El Salvador es un país pequeño y pobre. En la mediciones internacionales se nos suele ubicar entre los países de renta media. Y ciertamente estamos mejor en algunos aspectos que otras naciones centroamericanas o caribeñas. Pero no podemos decir que estemos bien. La pobreza afecta a una tercera parte de la población, la desigualdad inunda una gran cantidad de aspectos de la vida económica y social, nuestra institucionalidad es deficiente y la corrupción, la arbitrariedad y la violencia continúan siendo una rémora para el desarrollo. Son problemas viejos y nunca solucionados, a pesar de los discursos tanto del pasado como del presente. Sin embargo, El Salvador y su gente nunca han dejado de lado la esperanza. Es importante, por tanto, analizar en qué ponemos la esperanza.
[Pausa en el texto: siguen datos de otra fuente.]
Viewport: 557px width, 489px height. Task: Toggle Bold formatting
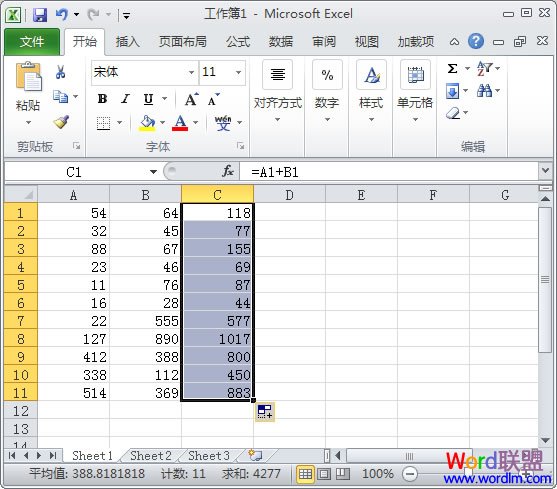coord(103,99)
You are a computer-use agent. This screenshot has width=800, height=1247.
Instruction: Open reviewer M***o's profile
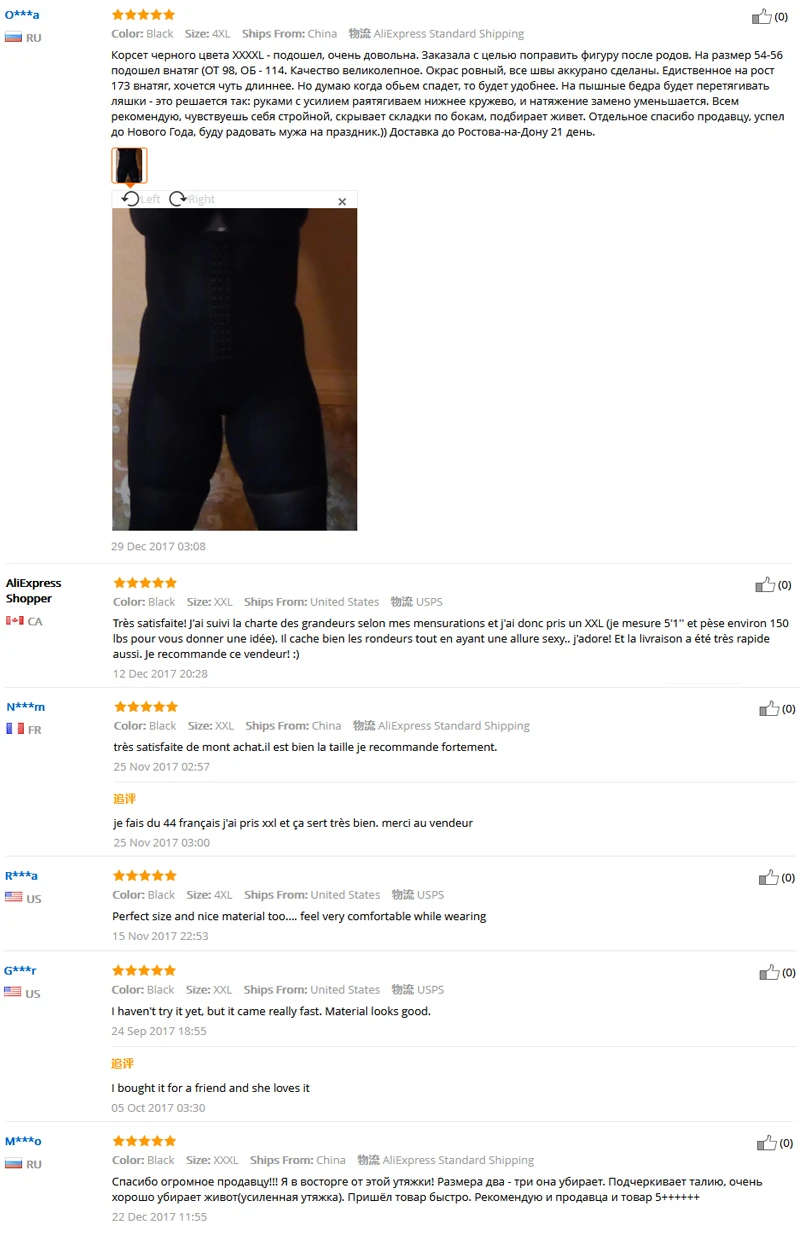pyautogui.click(x=23, y=1142)
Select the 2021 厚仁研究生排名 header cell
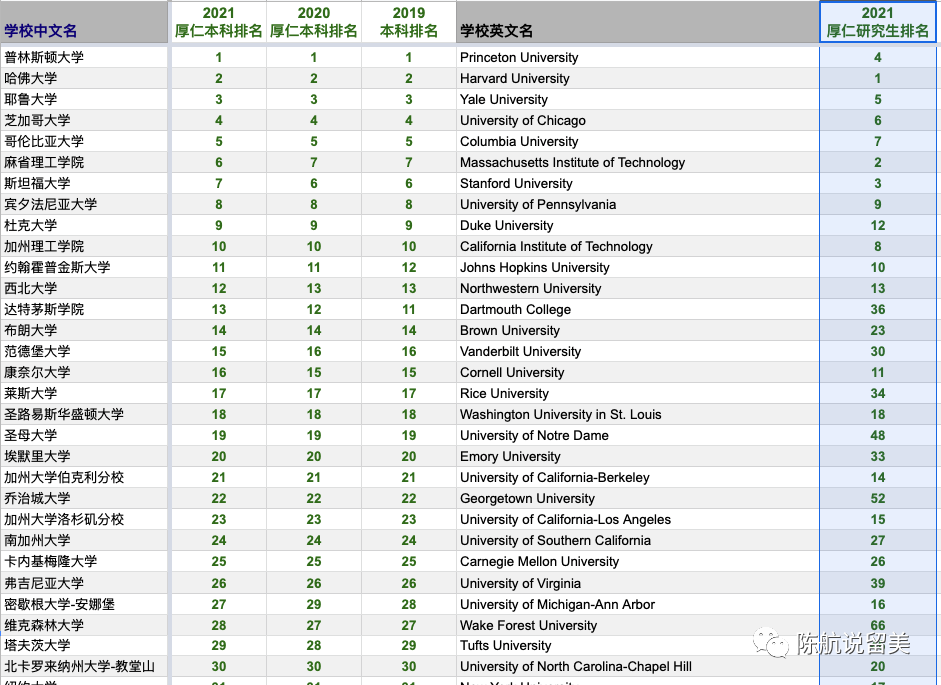 (878, 22)
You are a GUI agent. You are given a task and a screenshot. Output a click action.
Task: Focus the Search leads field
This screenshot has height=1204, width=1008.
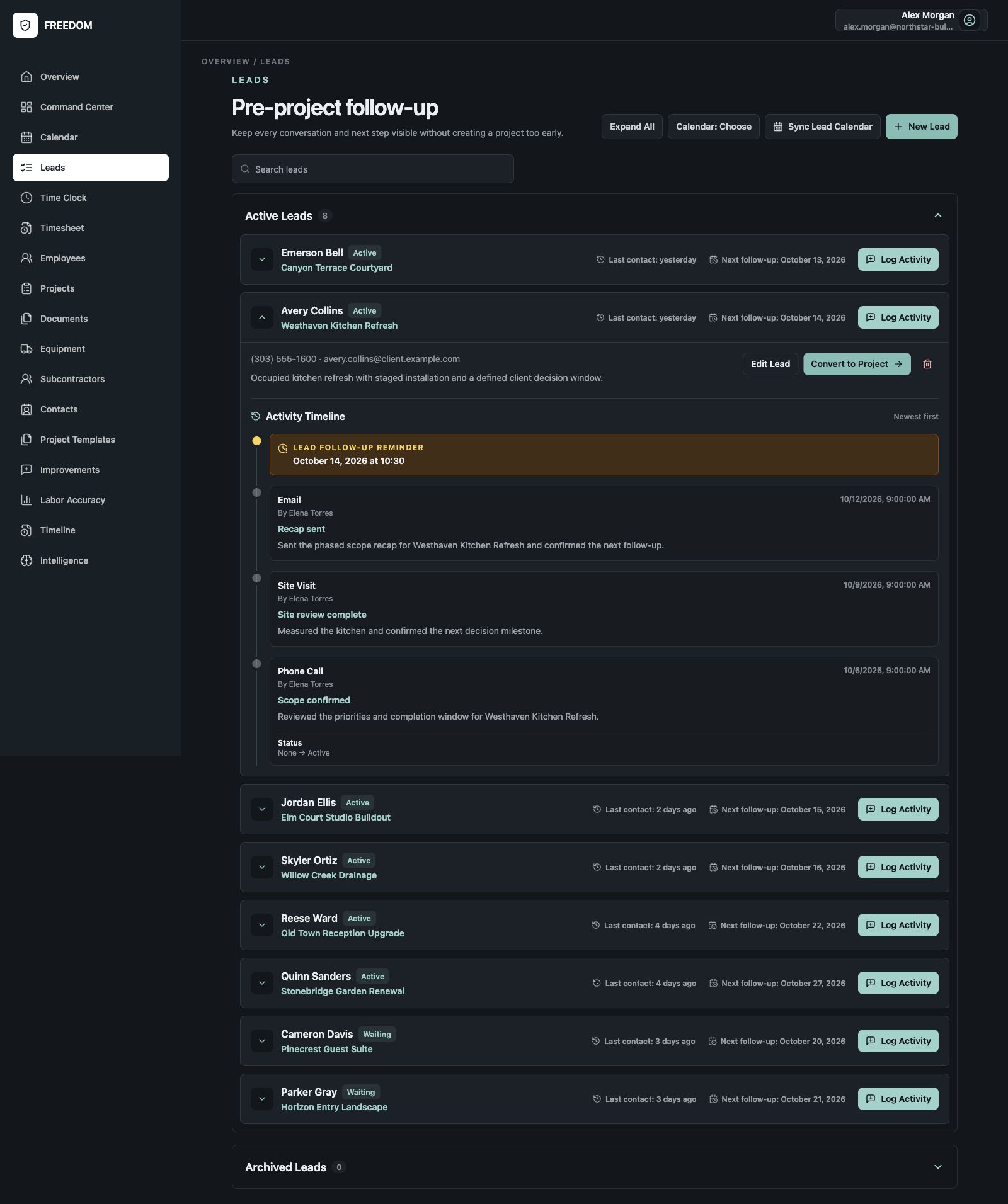373,169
Mucha de nuestra gente, desesperada por tantos años de pobreza y desatención, pone la esperanza en el norte. Los migrantes muestran con frecuencia la capacidad de nuestra gente de salir adelante cuando se le ofrecen algunas mejoras, aunque sean pequeñas. El país, lamentablemente, no les ofrece oportunidades y la gente continúa migrando. Otros ponen su esperanza en los hijos y se matan trabajando para que estos sean profesionales y estén mejor que ellos. Los vínculos familiares son fuertes, aunque con frecuencia la pobreza, el machismo y la violencia dificulten la vida familiar. No faltan los que ponen la esperanza en la política, en el negocio y el emprendimiento, en la profesionalidad y el conocimiento. Pero ni la política, ni la empresa privada, ni el conocimiento han logrado aportar el diseño de un país más justo y equitativo, que sea convincente para la mayoría. Las desigualdades y el favoritismo clientelista rompen con frecuencia las esperanzas que nacen de esas tres grandes dinámicas sociales. Por eso debemos preguntarnos qué podemos hacer.
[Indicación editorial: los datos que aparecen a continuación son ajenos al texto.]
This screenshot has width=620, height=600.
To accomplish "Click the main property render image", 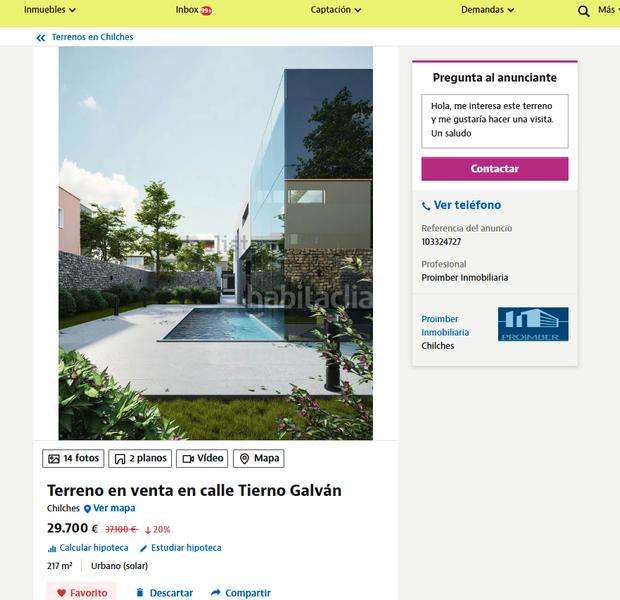I will pyautogui.click(x=215, y=243).
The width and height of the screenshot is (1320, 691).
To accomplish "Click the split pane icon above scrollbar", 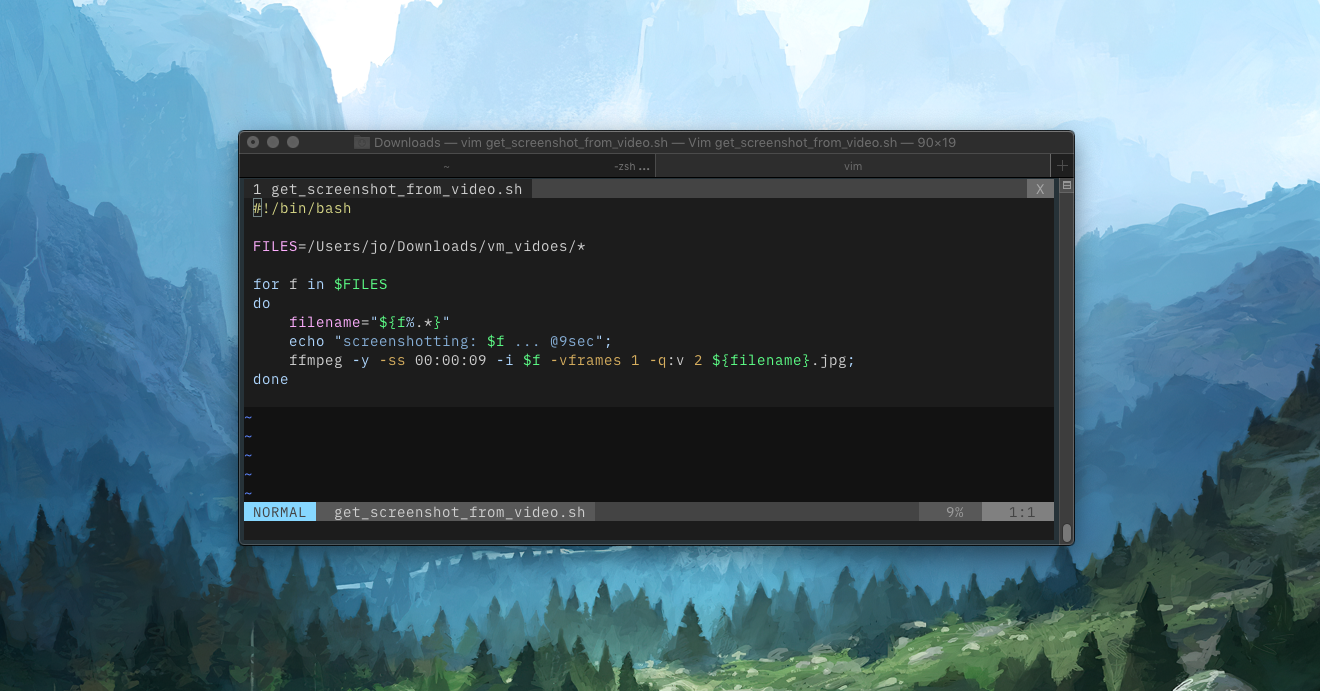I will [1066, 186].
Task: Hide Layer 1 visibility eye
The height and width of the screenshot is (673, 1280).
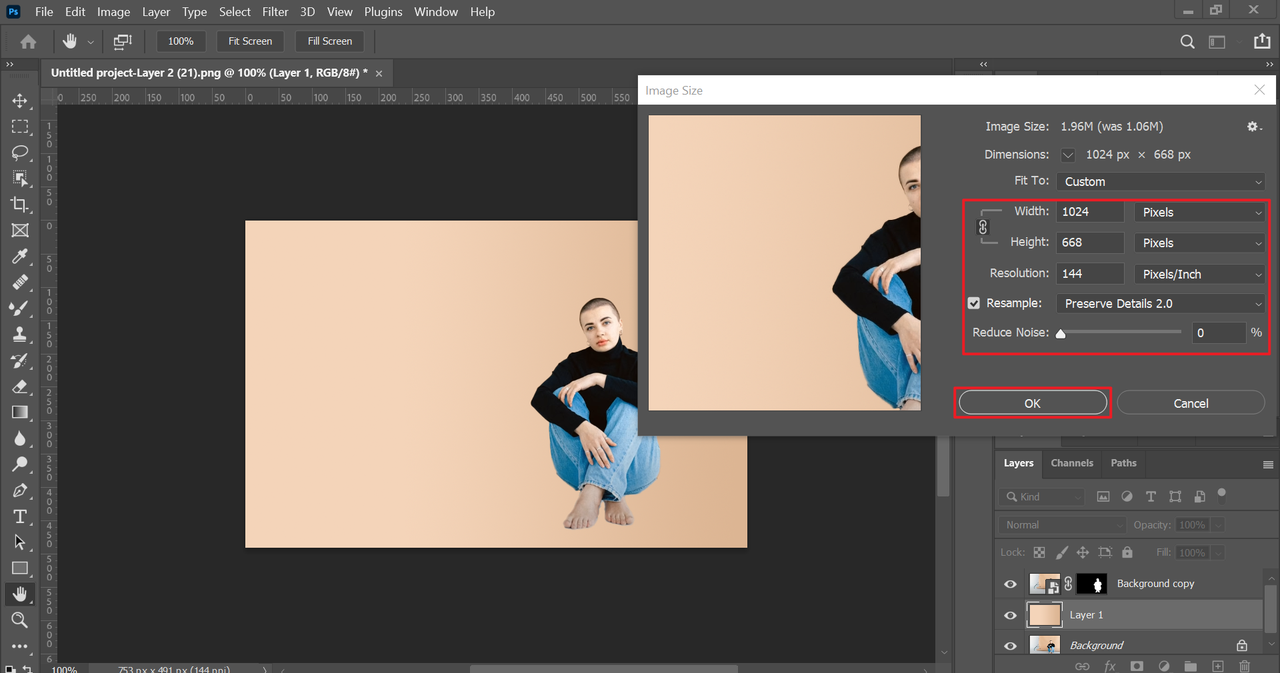Action: [1010, 615]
Cuando estamos con esas dudas es fácil poner la esperanza en el autoritarismo. Deseamos a veces que alguien resuelva los problemas desde la fuerza si es preciso, y que desde arriba nos den un futuro mejor. Pero el autoritarismo en una sociedad tan injusta como la nuestra difícilmente supera la desigualdad. Los mismos que están en el poder no quieren salir de su comodidad y sus burbujas privilegiadas. El único camino que queda para satisfacer la esperanza de la gente es una solidaridad activa, de carácter político, que sepa unificar los muchos deseos serios de un país mejor. Una solidaridad que comience por tener un buen proyecto nacional de realización común que garantice que nadie va a quedar en la miseria, que desarrolle verdaderas redes universales de protección social, que redistribuya la riqueza a través de una inversión seria en la gente y que apoye simultáneamente la creatividad y la austeridad. Quienes caminen en esa dirección tendrán que resistir las trampas, ofertas engañosas e incluso amenazas de las élites que no deseen perder sus privilegios.
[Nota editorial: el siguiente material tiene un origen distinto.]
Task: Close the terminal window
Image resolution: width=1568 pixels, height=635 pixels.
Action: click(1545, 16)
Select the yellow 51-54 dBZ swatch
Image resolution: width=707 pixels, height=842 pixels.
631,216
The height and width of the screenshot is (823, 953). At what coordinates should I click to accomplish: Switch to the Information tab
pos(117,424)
Un partido político con un proyecto de realización común abierto a todos, con un claro ordenamiento ético y con capacidad de exigir responsabilidades tanto dentro como fuera de sí mismo no ha sido fundado todavía en El Salvador. Y muy probablemente tampoco abundan en otros países, incluidos los desarrollados. Iniciar la trabajosa tarea de pensar, proponer y difundir un proyecto; garantizar éticamente que este es posible; y resistir en la tarea en medio de las dificultades son pasos necesarios para que la esperanza tenga color político y se vuelva realidad dentro del país.